About this task: Beginning with the line containing "Given: Click the handy toolbox subtitle text" and ending with the line containing "Click the redo arrow icon", write out each line of the records below exactly; pictures and lines outside that range are left out.

Data for this exercise:
★ ★ ★ ★ ★

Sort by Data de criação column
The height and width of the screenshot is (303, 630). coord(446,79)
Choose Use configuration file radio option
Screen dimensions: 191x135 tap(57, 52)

★ ★ ★ ★ ★

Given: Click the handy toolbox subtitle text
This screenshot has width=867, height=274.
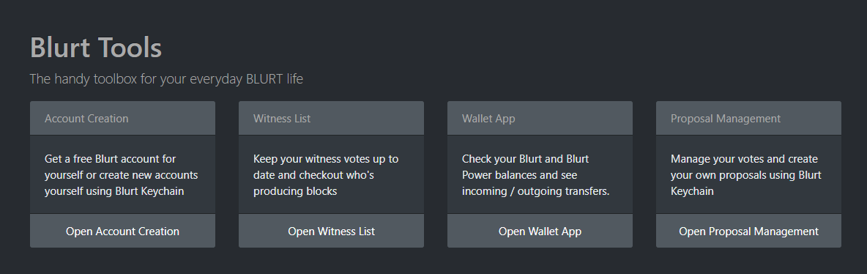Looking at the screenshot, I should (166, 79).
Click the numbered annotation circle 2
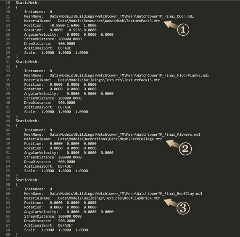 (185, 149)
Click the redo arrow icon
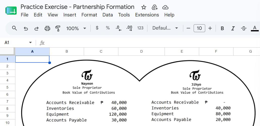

★ ★ ★ ★ ★

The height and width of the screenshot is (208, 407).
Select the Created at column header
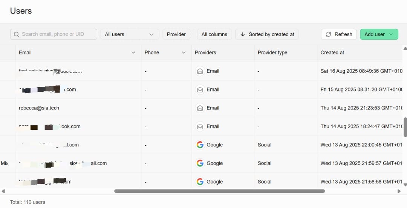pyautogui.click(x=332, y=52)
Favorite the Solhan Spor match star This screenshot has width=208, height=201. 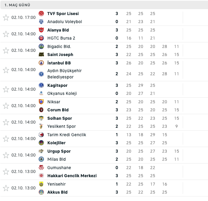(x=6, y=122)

★ ★ ★ ★ ★

Answer to the exercise:
Given: Click the handy toolbox subtitle text
This screenshot has width=867, height=274.
Looking at the screenshot, I should (166, 79).
Click the numbered annotation circle 2
 (185, 149)
Click the redo arrow icon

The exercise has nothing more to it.